# Task statement:
Reproduce the material below verbatim, from its first line through the line containing "SLOWER is located at coordinates (155, 1522).", including both of those lines.

# Data extract:
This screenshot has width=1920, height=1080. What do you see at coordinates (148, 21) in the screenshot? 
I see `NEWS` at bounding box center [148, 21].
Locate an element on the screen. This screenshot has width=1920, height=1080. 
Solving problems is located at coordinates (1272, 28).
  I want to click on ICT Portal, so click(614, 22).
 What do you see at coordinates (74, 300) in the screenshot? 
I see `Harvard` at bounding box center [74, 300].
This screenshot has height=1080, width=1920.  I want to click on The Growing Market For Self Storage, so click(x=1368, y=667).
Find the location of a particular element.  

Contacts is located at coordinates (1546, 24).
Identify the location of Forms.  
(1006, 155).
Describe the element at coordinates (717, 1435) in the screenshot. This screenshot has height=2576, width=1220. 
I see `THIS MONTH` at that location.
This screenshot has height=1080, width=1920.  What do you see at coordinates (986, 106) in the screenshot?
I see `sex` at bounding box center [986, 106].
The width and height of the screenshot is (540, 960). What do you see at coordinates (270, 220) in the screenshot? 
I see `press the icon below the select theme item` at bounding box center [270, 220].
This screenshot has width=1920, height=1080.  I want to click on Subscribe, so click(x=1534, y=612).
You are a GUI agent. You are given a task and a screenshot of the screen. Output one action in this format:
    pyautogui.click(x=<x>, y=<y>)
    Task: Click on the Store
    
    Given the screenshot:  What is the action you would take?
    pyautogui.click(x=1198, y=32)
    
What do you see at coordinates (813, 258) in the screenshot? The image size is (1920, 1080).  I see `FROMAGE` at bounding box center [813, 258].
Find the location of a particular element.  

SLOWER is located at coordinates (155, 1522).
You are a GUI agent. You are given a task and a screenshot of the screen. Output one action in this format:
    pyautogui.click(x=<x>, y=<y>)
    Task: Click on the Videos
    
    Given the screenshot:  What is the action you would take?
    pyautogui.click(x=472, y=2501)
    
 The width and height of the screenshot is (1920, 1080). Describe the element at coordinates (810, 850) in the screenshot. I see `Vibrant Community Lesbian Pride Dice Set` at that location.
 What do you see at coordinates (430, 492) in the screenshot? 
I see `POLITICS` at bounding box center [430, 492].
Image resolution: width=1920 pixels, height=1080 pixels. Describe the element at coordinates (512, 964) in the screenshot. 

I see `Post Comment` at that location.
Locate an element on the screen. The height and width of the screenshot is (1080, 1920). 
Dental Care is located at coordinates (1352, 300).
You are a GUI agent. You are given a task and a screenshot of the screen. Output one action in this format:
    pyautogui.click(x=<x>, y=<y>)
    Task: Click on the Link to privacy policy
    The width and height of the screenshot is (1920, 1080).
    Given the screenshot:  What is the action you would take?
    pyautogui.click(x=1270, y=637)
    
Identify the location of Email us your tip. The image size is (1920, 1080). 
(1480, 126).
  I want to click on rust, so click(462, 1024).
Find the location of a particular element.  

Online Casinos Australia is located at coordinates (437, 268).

# Task output:
This screenshot has width=1920, height=1080. What do you see at coordinates (148, 21) in the screenshot? 
I see `NEWS` at bounding box center [148, 21].
Locate an element on the screen. This screenshot has width=1920, height=1080. 
Solving problems is located at coordinates (1272, 28).
  I want to click on ICT Portal, so click(614, 22).
 What do you see at coordinates (74, 300) in the screenshot? 
I see `Harvard` at bounding box center [74, 300].
This screenshot has height=1080, width=1920.  I want to click on The Growing Market For Self Storage, so click(x=1368, y=667).
Find the location of a particular element.  

Contacts is located at coordinates (1546, 24).
Identify the location of Forms.  
(1006, 155).
Describe the element at coordinates (717, 1435) in the screenshot. This screenshot has height=2576, width=1220. 
I see `THIS MONTH` at that location.
This screenshot has height=1080, width=1920.  What do you see at coordinates (986, 106) in the screenshot?
I see `sex` at bounding box center [986, 106].
The width and height of the screenshot is (540, 960). What do you see at coordinates (270, 220) in the screenshot? 
I see `press the icon below the select theme item` at bounding box center [270, 220].
This screenshot has width=1920, height=1080.  I want to click on Subscribe, so click(x=1534, y=612).
You are a GUI agent. You are given a task and a screenshot of the screen. Output one action in this format:
    pyautogui.click(x=<x>, y=<y>)
    Task: Click on the Store
    
    Given the screenshot:  What is the action you would take?
    pyautogui.click(x=1198, y=32)
    
What do you see at coordinates (813, 258) in the screenshot? The image size is (1920, 1080).  I see `FROMAGE` at bounding box center [813, 258].
Find the location of a particular element.  

SLOWER is located at coordinates (155, 1522).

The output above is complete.